RECORDS PROVIDED START
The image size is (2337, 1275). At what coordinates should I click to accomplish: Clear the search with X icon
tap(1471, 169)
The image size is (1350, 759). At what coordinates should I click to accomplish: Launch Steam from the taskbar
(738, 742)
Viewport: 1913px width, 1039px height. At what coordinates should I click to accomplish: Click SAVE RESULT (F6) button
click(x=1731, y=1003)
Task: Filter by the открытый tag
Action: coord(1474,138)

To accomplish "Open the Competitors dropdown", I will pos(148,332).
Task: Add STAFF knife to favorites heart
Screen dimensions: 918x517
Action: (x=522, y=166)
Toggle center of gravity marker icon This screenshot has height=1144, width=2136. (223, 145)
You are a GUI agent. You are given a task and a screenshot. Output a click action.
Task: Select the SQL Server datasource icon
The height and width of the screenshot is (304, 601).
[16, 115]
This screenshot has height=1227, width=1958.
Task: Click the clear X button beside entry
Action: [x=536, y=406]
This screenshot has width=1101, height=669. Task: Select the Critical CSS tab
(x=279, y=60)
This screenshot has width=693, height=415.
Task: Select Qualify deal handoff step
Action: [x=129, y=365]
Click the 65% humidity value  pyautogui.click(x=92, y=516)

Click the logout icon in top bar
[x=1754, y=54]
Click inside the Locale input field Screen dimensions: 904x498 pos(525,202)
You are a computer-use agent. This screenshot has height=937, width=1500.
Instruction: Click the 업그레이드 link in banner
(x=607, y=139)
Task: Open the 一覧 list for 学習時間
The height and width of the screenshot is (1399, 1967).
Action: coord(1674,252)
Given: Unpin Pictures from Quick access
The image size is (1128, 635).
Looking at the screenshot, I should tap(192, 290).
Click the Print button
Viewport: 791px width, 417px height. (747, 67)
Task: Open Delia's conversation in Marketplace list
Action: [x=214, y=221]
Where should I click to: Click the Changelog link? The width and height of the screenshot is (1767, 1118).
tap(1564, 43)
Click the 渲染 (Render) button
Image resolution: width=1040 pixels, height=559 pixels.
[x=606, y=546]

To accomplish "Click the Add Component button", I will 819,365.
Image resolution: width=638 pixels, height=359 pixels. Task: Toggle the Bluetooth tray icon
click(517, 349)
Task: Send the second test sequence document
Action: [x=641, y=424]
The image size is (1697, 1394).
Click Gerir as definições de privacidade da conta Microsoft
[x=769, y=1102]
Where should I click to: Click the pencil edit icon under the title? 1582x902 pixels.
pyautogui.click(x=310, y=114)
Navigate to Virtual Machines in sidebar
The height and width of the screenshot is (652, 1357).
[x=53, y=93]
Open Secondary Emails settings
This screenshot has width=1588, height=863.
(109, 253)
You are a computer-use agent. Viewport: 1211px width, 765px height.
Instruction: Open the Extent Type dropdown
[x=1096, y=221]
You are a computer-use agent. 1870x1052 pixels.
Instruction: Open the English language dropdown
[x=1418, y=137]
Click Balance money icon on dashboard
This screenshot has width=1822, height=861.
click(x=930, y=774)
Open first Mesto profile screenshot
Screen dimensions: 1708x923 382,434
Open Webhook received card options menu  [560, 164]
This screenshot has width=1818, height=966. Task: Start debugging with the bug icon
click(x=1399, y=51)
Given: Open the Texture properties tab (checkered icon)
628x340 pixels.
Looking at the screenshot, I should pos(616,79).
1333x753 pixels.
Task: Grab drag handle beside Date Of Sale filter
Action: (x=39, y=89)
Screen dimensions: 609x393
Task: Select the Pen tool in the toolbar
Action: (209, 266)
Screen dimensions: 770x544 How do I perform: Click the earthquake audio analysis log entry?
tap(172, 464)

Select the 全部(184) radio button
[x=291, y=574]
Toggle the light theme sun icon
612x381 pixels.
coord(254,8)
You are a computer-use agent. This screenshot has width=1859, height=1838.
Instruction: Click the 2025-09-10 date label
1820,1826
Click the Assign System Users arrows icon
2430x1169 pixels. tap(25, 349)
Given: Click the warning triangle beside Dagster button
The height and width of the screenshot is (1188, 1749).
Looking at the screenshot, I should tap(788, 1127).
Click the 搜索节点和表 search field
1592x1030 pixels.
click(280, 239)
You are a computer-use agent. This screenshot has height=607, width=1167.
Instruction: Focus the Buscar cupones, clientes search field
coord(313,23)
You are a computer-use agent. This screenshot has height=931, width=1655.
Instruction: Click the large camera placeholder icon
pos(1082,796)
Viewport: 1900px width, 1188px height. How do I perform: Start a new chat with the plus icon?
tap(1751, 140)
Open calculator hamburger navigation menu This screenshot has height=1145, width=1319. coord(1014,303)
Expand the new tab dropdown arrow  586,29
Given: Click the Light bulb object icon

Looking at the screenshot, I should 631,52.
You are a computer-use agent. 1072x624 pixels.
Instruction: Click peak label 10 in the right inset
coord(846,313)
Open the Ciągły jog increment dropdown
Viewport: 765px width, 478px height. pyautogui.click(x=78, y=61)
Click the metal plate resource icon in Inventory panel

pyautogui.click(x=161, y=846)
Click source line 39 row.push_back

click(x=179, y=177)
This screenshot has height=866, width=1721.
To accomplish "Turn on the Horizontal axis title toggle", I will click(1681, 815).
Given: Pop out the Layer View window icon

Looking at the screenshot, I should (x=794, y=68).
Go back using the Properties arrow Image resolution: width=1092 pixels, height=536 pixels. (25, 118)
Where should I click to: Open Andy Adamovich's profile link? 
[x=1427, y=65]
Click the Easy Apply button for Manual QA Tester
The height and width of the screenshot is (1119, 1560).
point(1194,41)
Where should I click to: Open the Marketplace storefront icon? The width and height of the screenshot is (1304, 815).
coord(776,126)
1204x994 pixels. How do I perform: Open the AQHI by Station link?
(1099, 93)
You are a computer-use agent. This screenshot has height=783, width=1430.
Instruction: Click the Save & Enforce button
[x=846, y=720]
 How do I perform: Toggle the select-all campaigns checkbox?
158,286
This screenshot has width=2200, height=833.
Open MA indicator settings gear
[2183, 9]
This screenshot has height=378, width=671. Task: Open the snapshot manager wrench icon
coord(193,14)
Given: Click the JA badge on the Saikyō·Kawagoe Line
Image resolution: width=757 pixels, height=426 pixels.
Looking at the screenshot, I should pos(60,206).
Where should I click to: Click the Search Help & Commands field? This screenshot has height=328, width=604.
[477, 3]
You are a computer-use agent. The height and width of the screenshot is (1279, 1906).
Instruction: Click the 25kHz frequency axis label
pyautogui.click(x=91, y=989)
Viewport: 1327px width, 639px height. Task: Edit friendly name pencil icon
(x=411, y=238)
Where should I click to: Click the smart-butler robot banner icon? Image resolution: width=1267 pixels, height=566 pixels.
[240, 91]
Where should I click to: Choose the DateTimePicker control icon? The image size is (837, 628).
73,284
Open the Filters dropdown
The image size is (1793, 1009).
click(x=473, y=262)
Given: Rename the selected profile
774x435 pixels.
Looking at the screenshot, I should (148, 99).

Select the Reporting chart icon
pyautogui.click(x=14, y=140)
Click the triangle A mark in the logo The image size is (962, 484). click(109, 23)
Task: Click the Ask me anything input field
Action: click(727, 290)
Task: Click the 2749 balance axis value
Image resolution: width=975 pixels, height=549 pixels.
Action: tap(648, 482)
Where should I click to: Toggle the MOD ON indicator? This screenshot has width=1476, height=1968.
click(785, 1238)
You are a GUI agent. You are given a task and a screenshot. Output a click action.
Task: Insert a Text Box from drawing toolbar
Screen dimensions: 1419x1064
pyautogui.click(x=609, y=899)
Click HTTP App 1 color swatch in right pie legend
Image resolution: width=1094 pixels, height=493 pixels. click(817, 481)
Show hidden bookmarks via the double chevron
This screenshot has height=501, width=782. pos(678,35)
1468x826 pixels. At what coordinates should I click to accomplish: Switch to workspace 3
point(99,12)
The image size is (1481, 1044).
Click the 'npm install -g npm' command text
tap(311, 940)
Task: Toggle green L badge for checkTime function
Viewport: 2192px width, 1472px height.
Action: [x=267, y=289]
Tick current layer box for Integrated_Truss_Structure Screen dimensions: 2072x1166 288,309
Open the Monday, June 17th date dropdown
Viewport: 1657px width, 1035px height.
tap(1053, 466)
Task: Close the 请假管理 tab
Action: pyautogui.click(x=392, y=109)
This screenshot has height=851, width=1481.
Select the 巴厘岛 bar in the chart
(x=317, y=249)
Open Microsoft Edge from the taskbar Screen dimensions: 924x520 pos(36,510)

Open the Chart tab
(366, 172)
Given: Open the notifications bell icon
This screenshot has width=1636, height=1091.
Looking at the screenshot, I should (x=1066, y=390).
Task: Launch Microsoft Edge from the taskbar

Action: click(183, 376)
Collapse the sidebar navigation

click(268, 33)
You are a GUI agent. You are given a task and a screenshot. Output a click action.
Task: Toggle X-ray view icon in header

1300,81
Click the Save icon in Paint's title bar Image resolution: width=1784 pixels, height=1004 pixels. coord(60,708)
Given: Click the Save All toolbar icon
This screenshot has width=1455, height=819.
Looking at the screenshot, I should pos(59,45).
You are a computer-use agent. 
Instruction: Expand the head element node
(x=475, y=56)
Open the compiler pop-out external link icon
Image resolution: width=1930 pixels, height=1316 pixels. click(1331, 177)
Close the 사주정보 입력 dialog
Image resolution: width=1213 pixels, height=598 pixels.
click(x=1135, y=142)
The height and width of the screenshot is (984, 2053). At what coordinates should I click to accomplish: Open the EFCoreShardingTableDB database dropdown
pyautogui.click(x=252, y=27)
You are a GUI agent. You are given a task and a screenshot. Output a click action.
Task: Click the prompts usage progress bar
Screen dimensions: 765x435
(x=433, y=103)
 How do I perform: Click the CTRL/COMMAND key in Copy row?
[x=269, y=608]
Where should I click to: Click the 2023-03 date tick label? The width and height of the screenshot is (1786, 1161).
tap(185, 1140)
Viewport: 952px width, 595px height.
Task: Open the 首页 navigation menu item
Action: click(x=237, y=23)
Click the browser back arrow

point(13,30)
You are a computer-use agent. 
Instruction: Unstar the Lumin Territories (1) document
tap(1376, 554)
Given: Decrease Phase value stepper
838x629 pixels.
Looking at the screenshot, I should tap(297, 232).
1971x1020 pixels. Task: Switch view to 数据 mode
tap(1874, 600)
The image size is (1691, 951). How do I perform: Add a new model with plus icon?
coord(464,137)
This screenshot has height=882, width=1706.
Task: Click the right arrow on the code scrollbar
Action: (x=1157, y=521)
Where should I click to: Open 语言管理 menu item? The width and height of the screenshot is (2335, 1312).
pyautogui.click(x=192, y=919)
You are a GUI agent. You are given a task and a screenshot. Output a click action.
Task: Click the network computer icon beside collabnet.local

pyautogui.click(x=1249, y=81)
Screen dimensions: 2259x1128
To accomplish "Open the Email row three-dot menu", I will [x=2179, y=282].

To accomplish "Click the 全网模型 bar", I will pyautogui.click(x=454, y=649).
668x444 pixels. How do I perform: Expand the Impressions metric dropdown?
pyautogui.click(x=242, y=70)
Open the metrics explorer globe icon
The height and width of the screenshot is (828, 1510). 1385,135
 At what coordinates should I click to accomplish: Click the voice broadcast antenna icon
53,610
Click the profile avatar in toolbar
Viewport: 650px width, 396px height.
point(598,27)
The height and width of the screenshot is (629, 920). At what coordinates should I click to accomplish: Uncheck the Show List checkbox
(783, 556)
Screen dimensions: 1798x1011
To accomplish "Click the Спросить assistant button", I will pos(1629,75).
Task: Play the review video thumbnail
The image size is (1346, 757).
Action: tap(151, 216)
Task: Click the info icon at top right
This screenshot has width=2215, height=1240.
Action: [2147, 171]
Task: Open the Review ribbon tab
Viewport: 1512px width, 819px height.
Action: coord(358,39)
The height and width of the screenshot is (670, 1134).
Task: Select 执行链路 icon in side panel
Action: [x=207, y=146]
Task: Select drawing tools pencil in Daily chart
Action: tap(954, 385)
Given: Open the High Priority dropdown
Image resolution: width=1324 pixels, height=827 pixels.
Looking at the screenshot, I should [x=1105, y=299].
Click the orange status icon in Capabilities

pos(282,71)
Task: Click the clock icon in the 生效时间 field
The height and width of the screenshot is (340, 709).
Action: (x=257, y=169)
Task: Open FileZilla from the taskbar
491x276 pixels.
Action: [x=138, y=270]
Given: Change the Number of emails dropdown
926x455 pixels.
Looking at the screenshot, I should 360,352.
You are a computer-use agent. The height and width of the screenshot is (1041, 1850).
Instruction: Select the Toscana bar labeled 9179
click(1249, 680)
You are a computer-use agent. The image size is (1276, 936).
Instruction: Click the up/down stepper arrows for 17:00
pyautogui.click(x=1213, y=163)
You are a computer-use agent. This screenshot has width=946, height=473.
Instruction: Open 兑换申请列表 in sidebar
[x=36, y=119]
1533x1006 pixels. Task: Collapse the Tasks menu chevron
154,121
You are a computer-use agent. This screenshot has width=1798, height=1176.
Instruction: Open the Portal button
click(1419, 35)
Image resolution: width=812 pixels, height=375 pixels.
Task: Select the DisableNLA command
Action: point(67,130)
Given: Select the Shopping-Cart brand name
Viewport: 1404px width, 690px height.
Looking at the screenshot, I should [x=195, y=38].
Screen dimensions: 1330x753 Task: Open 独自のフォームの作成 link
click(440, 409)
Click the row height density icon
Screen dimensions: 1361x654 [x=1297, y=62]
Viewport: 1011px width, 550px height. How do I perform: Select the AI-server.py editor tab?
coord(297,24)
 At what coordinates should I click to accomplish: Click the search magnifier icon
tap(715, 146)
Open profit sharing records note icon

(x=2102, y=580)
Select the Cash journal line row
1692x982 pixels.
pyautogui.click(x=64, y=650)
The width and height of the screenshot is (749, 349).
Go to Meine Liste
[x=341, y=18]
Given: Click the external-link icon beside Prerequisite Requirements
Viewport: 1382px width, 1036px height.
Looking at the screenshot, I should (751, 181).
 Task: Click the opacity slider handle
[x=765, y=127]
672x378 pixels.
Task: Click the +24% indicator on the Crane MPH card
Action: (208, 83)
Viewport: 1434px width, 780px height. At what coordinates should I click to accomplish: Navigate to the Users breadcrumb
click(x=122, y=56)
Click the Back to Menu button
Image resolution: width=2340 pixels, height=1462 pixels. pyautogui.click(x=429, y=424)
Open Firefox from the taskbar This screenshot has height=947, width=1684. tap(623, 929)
RECORDS PROVIDED END
* PROBLEM TO SOLVE:
Transcribe, exactly and without additions, the lines of the records above, beginning with the line that contains "Instruction: Click the large" and ending with the line that contains "has height=783, width=1430.", both included.

* EXPECTED ANSWER:
Instruction: Click the large camera placeholder icon
pos(1082,796)
Viewport: 1900px width, 1188px height. How do I perform: Start a new chat with the plus icon?
tap(1751, 140)
Open calculator hamburger navigation menu This screenshot has height=1145, width=1319. coord(1014,303)
Expand the new tab dropdown arrow  586,29
Given: Click the Light bulb object icon

Looking at the screenshot, I should 631,52.
You are a computer-use agent. 1072x624 pixels.
Instruction: Click peak label 10 in the right inset
coord(846,313)
Open the Ciągły jog increment dropdown
Viewport: 765px width, 478px height. pyautogui.click(x=78, y=61)
Click the metal plate resource icon in Inventory panel

pyautogui.click(x=161, y=846)
Click source line 39 row.push_back

click(x=179, y=177)
This screenshot has height=866, width=1721.
To accomplish "Turn on the Horizontal axis title toggle", I will click(1681, 815).
Given: Pop out the Layer View window icon

Looking at the screenshot, I should (x=794, y=68).
Go back using the Properties arrow Image resolution: width=1092 pixels, height=536 pixels. (25, 118)
Where should I click to: Open Andy Adamovich's profile link? 
[x=1427, y=65]
Click the Easy Apply button for Manual QA Tester
The height and width of the screenshot is (1119, 1560).
point(1194,41)
Where should I click to: Open the Marketplace storefront icon? The width and height of the screenshot is (1304, 815).
coord(776,126)
1204x994 pixels. How do I perform: Open the AQHI by Station link?
(1099, 93)
You are a computer-use agent. This screenshot has height=783, width=1430.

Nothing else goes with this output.